▶ _What the task asks_: Only the lines from the one containing "Where should I" through the end of the listing belong in the answer, repeated exactly, with no pictures.

▶ _Information provided_:

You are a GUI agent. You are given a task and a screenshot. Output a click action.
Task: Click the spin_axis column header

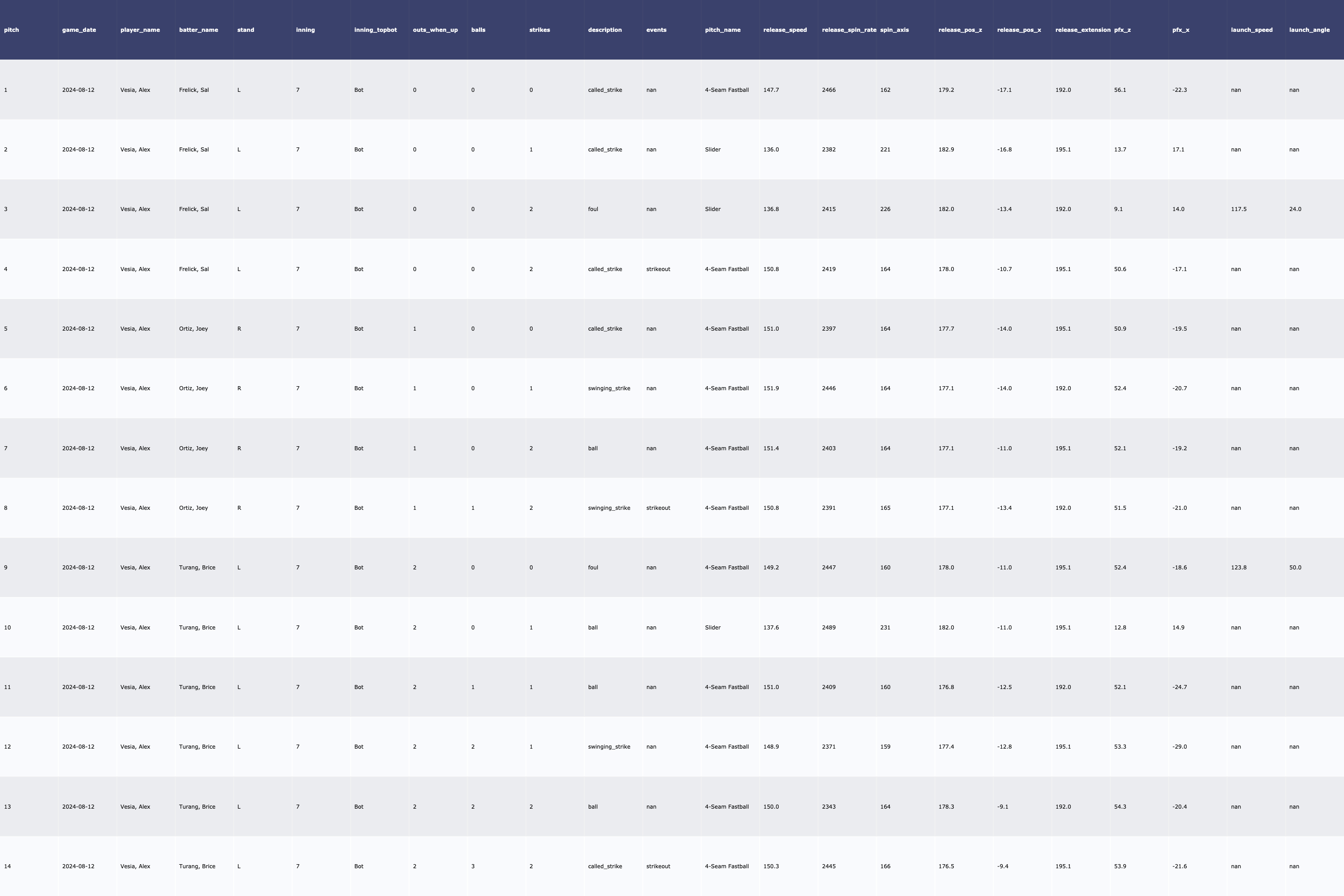coord(894,30)
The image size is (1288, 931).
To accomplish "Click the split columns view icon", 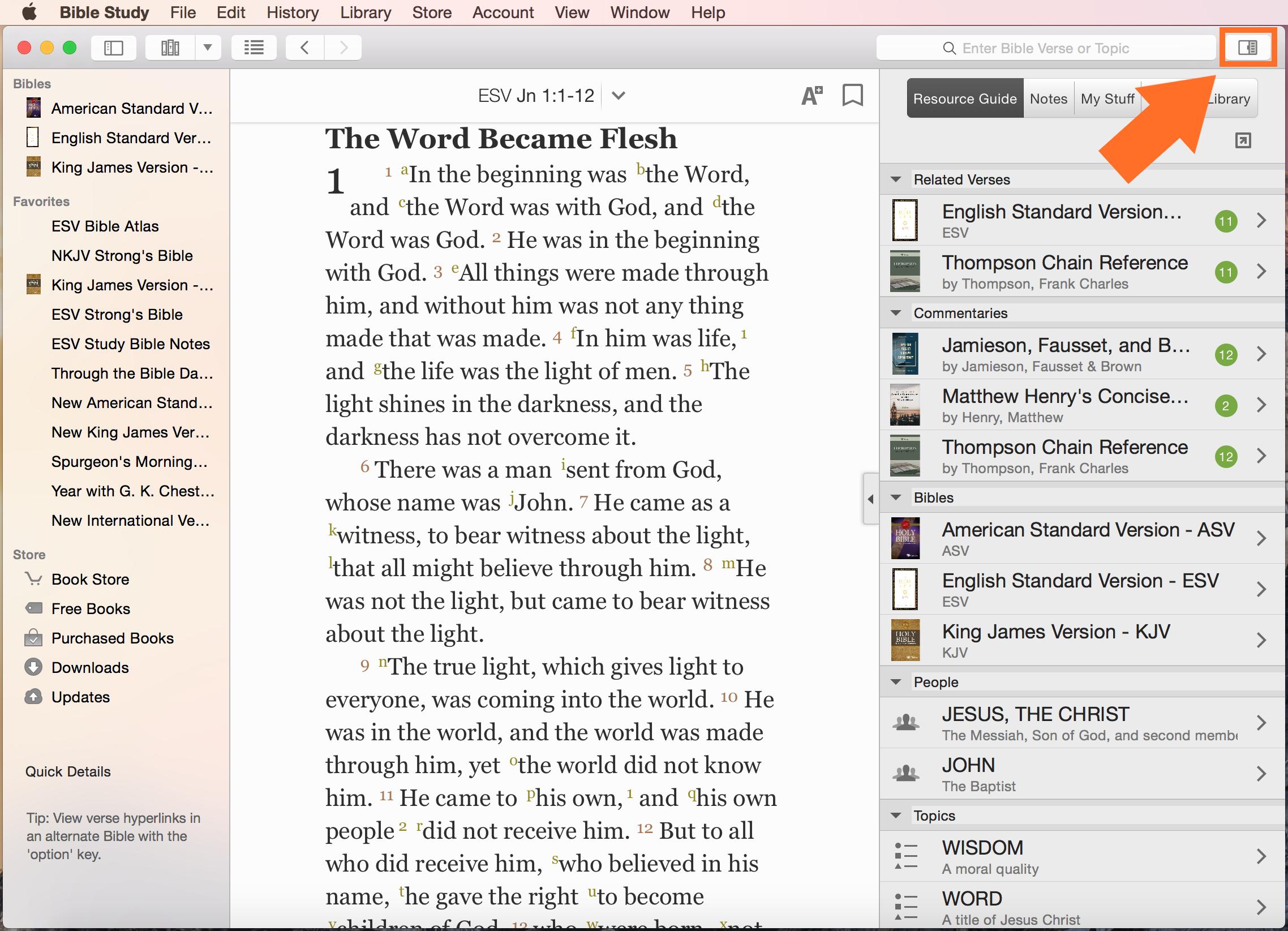I will click(170, 48).
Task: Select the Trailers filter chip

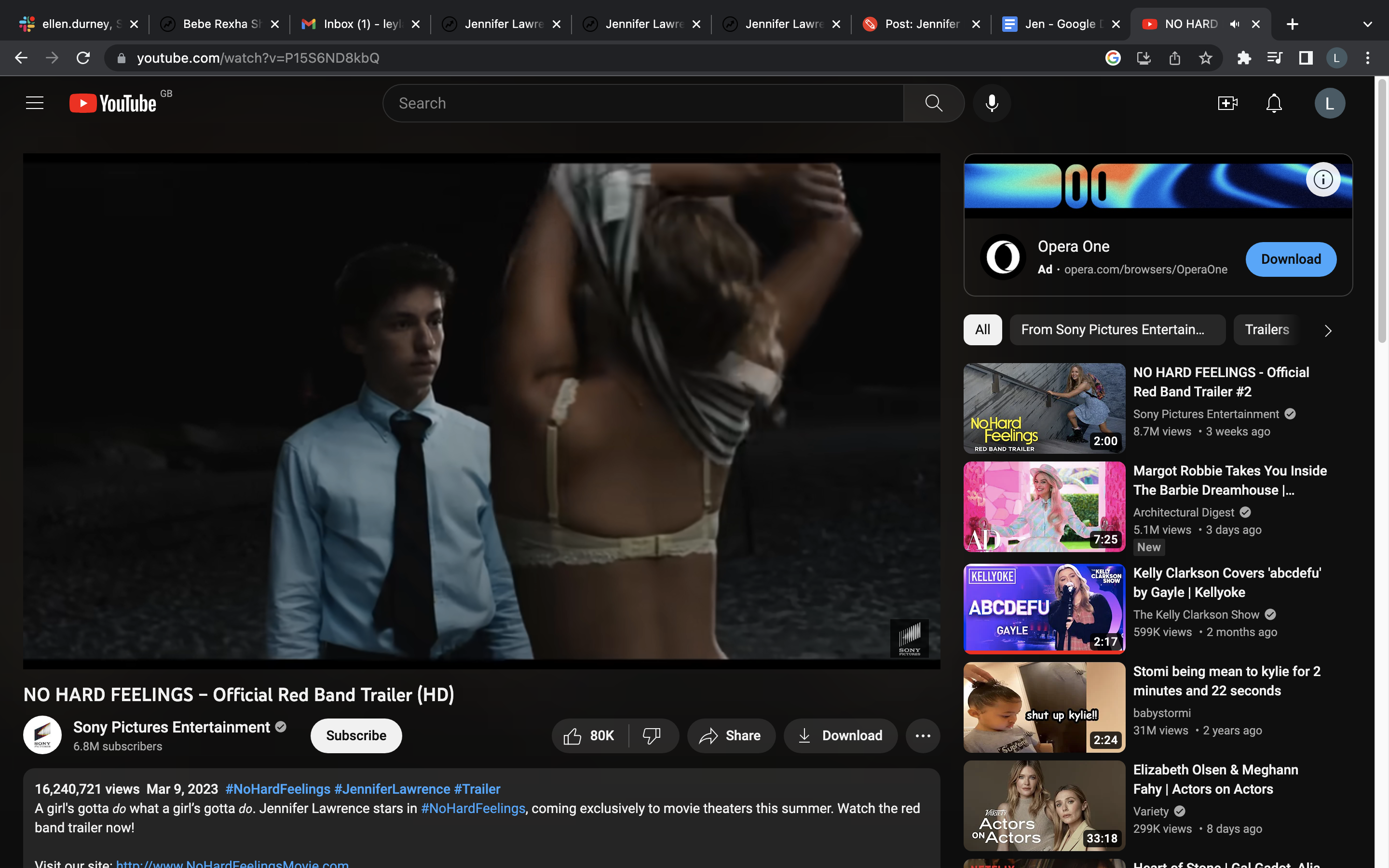Action: (1267, 329)
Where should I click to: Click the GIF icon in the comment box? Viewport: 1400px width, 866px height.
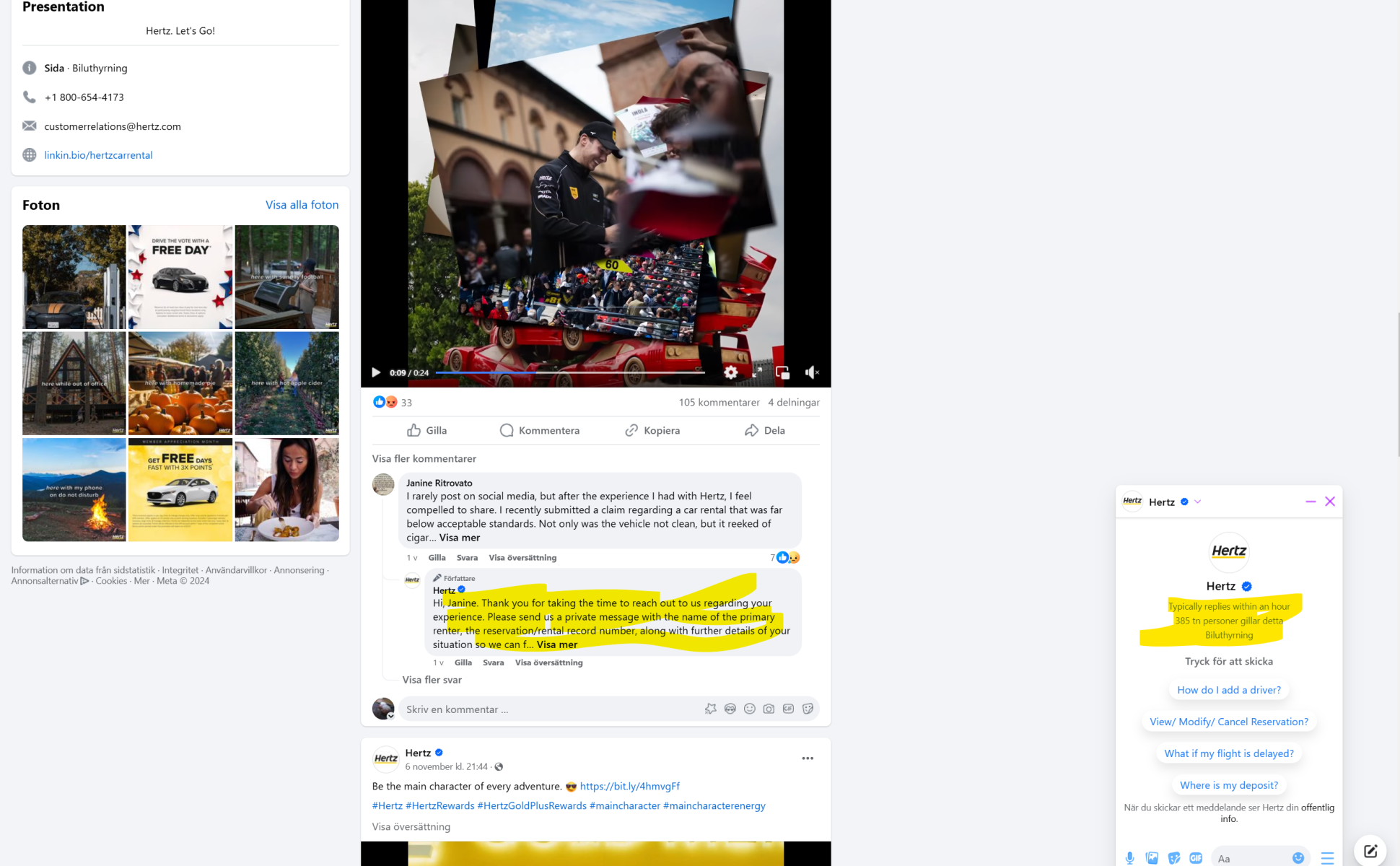788,709
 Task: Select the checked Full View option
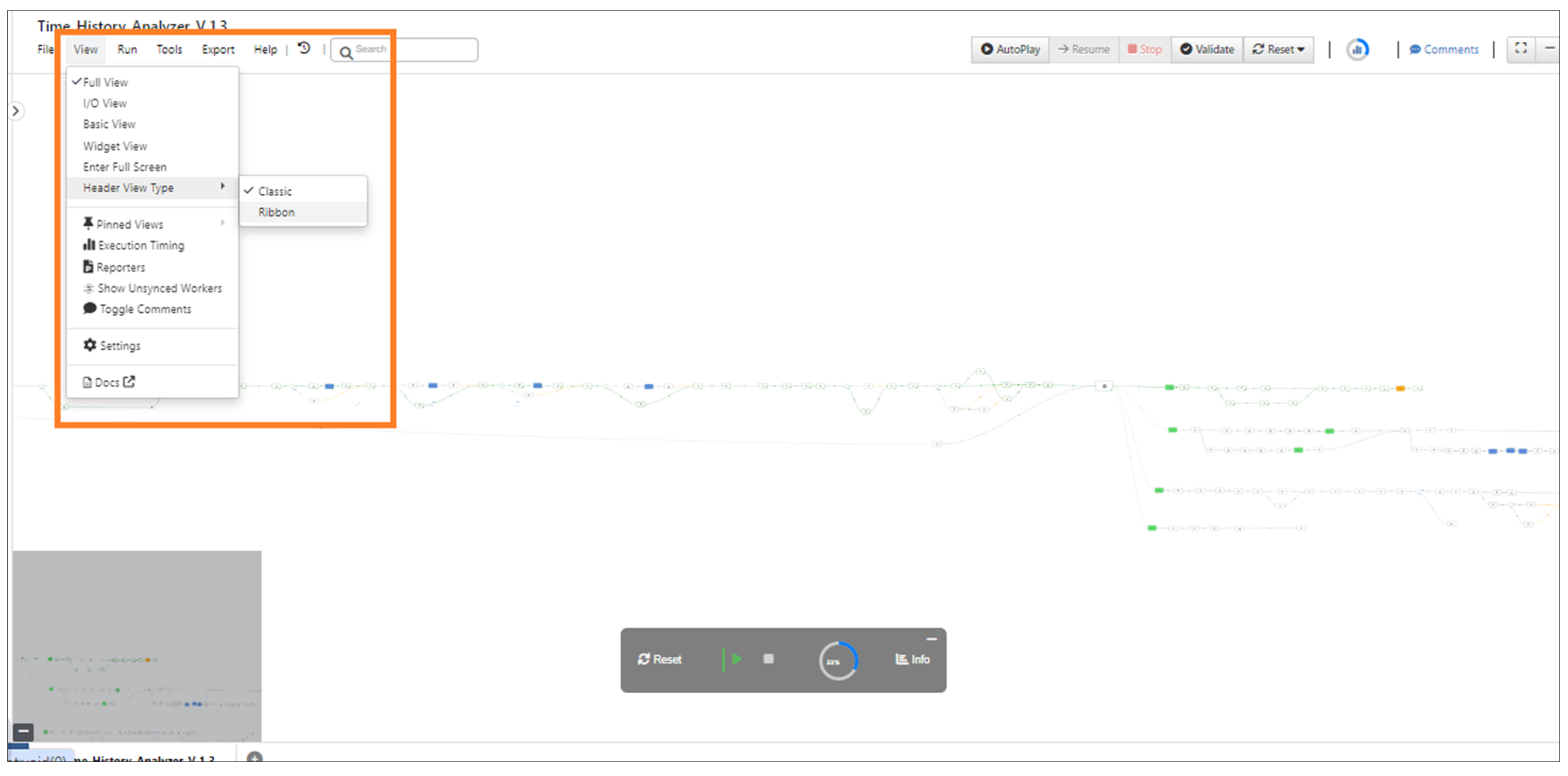pos(105,82)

▶ _Task solution_:
Where should I click to: Click the GIF icon in the comment box? Viewport: 1400px width, 866px height.
788,709
 Task: Select the checked Full View option
pos(105,82)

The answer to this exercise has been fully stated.